**TASK INSTRUCTIONS**
Your answer should consist of every line in the records that holds "Image".

**TASK MATERIAL**
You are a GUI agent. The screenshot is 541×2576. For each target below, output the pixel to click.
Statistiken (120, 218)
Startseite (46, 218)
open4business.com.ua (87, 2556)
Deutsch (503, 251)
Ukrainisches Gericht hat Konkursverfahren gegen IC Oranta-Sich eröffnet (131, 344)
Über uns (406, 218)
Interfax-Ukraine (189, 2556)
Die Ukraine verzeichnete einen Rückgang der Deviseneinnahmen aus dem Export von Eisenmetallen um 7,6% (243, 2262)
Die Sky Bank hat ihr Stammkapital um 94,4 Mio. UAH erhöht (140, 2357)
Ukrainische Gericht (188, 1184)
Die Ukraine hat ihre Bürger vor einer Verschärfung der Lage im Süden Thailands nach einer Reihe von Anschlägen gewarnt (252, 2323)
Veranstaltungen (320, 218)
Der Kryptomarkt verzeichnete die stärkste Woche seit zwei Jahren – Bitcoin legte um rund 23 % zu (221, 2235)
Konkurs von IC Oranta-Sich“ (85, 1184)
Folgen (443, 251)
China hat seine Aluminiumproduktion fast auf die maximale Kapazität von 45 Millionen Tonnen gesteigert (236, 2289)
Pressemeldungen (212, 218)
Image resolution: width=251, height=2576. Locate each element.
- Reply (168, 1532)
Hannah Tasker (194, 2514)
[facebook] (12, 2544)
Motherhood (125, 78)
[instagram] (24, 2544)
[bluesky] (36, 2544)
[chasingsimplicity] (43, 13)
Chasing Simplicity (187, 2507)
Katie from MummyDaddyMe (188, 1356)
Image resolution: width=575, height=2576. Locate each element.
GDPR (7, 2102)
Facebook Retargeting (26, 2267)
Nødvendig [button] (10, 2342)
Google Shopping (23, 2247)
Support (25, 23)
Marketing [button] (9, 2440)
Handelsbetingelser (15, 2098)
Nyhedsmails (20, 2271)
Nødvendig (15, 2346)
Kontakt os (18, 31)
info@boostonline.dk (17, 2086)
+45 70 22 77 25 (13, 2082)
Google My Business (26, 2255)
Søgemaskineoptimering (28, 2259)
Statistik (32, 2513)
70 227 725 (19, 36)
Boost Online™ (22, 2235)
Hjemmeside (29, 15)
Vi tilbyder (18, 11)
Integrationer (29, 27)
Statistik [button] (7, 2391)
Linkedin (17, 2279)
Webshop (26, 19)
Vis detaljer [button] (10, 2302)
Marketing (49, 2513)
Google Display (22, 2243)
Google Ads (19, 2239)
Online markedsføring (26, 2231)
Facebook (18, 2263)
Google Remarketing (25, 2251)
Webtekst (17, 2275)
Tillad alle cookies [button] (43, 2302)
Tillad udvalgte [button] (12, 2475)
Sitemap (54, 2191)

**EXPECTED OUTPUT**
Image resolution: width=251, height=2576. Locate each element.
Image resolution: width=575, height=2576. Locate each element.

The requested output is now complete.